Estamos aquí y ahora, en medio de esta guerra lenta y silenciosa,
rodeados de andrajos, atemorizados por el resurgir de cruces, de látigos y de mordazas
que debieron ser hace tiempo sepultados.
Estamos ahora, en este preciso momento, en esta batalla
donde no es posible la retirada.
Porque estar en la vida lejos de la vida misma, a años
luz de esta existencia entrampada en el silencio, porque caminar por los pueblos
y las patrias sin dejar el testimonio de nuestros poemas es dar a la poesía una
puñalada por la espalda.
En los momentos
graves es cuando urge dar un paso adelante. El fascismo acecha, está presente.

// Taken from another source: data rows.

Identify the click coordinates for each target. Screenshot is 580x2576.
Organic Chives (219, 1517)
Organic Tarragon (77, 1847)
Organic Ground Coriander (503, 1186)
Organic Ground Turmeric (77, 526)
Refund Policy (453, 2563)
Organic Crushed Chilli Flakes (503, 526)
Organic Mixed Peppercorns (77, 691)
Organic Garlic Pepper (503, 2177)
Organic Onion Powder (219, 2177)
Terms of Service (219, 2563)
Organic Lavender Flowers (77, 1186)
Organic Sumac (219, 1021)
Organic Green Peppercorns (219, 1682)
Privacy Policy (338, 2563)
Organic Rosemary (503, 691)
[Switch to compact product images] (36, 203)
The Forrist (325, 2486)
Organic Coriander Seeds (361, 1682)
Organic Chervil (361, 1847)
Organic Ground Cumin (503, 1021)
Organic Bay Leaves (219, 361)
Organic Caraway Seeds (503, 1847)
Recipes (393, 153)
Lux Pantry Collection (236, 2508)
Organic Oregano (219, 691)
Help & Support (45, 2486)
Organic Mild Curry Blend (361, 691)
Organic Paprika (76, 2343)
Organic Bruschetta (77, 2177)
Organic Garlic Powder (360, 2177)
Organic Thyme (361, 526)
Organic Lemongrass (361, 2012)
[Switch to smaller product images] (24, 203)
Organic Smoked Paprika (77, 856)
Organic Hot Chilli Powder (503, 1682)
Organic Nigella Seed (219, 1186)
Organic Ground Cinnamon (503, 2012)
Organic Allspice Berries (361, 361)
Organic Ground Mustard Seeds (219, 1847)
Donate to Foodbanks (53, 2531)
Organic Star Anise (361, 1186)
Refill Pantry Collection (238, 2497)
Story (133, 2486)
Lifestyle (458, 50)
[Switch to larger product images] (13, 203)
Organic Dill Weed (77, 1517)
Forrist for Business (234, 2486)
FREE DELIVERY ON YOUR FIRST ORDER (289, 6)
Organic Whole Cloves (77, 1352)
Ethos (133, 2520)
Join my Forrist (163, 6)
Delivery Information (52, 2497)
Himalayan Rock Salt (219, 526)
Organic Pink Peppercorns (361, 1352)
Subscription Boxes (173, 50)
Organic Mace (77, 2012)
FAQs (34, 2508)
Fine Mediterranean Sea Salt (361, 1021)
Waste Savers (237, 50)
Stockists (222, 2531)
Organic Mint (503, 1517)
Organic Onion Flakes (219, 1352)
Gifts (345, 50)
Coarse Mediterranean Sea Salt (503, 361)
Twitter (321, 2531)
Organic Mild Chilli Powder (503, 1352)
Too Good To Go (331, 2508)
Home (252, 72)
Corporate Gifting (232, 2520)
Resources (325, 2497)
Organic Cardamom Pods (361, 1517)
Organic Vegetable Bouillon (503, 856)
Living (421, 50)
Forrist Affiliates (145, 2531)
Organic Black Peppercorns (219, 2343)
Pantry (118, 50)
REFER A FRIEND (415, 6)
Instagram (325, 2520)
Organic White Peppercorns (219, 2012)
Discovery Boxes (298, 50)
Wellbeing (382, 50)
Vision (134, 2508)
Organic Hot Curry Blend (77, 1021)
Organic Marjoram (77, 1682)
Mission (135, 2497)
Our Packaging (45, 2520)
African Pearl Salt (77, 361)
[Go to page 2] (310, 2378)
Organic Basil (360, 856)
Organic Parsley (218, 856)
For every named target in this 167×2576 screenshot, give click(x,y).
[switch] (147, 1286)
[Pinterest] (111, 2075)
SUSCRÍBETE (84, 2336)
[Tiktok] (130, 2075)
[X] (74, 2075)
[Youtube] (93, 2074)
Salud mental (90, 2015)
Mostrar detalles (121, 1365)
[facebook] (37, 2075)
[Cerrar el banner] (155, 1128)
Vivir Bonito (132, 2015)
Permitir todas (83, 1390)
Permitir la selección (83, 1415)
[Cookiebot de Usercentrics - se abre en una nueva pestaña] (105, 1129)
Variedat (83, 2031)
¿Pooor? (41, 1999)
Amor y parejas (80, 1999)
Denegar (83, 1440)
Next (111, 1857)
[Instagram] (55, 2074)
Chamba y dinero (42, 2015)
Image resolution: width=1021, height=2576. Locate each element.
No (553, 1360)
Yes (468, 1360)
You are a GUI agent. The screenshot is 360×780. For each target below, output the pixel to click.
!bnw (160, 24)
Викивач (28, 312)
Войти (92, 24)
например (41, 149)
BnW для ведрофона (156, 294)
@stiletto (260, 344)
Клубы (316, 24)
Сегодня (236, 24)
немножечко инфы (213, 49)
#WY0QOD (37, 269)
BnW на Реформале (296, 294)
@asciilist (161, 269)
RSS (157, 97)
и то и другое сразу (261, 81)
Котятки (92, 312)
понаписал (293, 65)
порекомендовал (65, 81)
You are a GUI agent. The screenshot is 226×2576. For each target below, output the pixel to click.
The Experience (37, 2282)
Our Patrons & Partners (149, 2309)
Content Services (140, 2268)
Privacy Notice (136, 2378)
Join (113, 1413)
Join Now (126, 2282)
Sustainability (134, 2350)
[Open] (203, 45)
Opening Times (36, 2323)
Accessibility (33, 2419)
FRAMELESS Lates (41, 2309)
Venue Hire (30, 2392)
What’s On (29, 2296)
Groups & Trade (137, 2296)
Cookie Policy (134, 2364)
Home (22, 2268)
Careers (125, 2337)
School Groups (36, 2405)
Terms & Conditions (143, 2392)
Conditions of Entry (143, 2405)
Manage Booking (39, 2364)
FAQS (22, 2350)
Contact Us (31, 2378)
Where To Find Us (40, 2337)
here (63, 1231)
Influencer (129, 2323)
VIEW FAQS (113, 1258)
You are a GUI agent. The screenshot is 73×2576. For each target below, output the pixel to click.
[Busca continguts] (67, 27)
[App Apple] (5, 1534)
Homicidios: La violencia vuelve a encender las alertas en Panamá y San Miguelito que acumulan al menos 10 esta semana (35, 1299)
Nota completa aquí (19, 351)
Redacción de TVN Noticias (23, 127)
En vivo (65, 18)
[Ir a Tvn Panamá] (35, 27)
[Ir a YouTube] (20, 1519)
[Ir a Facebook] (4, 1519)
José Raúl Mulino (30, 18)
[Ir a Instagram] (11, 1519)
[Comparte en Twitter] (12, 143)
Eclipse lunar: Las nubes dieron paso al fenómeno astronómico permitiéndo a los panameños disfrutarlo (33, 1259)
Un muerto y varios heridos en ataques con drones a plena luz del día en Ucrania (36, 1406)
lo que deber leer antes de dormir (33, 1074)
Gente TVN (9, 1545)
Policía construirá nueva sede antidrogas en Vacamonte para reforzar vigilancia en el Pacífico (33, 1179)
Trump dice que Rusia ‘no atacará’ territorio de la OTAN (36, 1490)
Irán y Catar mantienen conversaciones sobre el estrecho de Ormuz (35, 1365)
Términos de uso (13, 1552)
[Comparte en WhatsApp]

Los fascistas se mueven como en otros tiempos cuando la ley era suya, y era
suya la memoria, suyos eran los destinos y eran dueños de la impunidad. Viven
su amanecer dorado.
Por todo esto comprendo el poema como un artefacto explosivo,
algo que coloca el poeta casi a hurtadillas,
clandestinamente, con la esperanza de que su detonación provoque una fractura, una
fisura por donde se cuele plomo, rabia, ternura o vergüenza.
Un objeto que
dinamite la fortaleza que protege el
desamor, el miedo y el conformismo.
Algo así como el antídoto que nos salve del venenoso
pensamiento único.
El mundo que se levanta hoy ante nuestros ojos, es un
mundo tan despiadado que ni siquiera en sueños pudimos imaginarlo.
El poema no puede escribirse ajeno a lo que sucede, de
espaldas al hambre y al frío.
Si calla el poema, si cuenta a medias, si deja hablar a
la indiferencia, o si se pudre extasiado sobre vergeles, es un poema que no
merece a los hombres ni las mujeres.
Por esto, elijo tener las manos manchadas de sangre y de mierda,
elijo escribir poemas cargados de pólvora y de semen.
Poemas que dinamiten la pulcritud de los indecentes.